= What the task requires =
Repeat the records word for word, starting at the line that contains "What do you" and ending at the line that contains "mode-dropdown-icon: ▾ is".

= Data provided =
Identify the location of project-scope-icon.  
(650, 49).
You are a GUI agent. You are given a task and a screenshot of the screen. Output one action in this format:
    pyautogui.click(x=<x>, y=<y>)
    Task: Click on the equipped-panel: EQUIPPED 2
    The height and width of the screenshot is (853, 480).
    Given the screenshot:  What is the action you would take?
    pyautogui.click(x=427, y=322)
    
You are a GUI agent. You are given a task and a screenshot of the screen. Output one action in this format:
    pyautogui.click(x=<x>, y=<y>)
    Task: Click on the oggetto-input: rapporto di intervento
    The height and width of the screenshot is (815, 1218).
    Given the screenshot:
---
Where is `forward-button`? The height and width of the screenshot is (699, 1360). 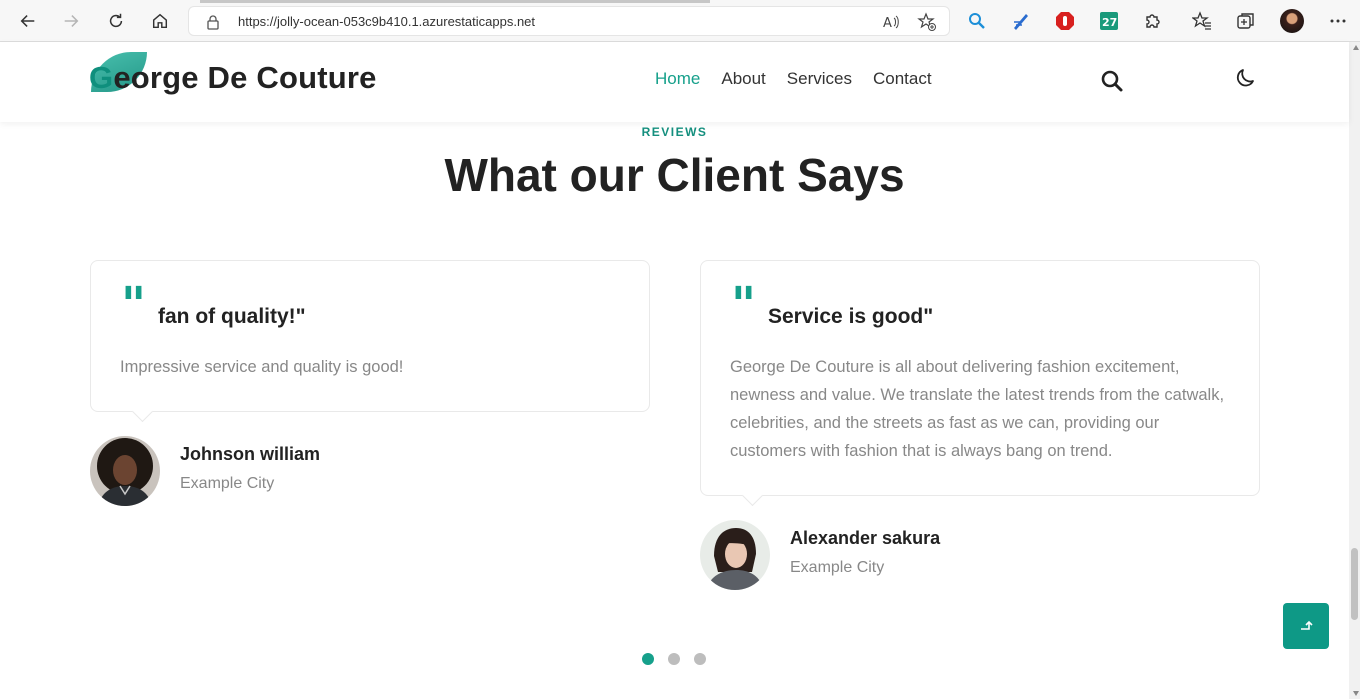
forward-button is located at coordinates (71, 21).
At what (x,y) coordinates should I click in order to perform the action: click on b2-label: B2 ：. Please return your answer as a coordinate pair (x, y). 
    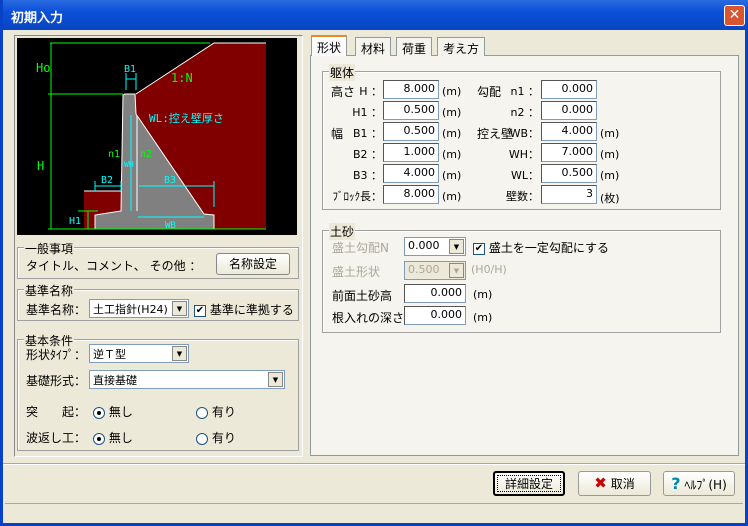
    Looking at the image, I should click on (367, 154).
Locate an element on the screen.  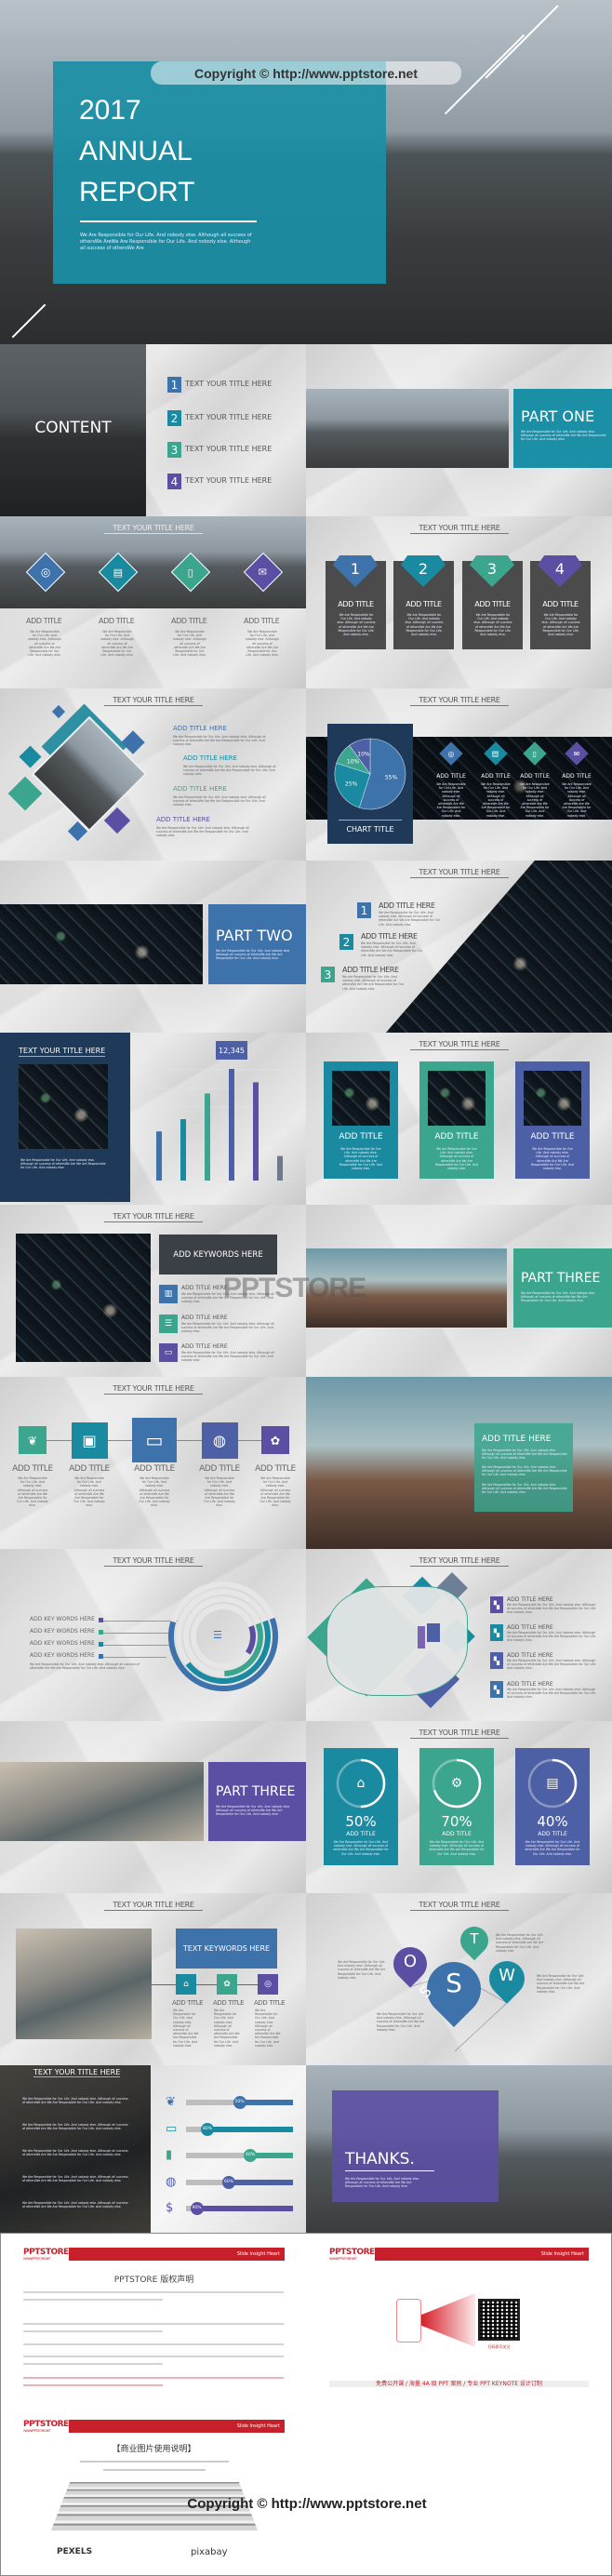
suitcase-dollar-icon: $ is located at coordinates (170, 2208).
==
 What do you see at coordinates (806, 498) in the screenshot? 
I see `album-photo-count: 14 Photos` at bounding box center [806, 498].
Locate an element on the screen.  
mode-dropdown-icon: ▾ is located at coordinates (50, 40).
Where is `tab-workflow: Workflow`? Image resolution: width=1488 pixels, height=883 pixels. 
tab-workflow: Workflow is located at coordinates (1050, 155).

= Answer to this exercise =
 What do you see at coordinates (806, 498) in the screenshot? 
I see `album-photo-count: 14 Photos` at bounding box center [806, 498].
Locate an element on the screen.  
mode-dropdown-icon: ▾ is located at coordinates (50, 40).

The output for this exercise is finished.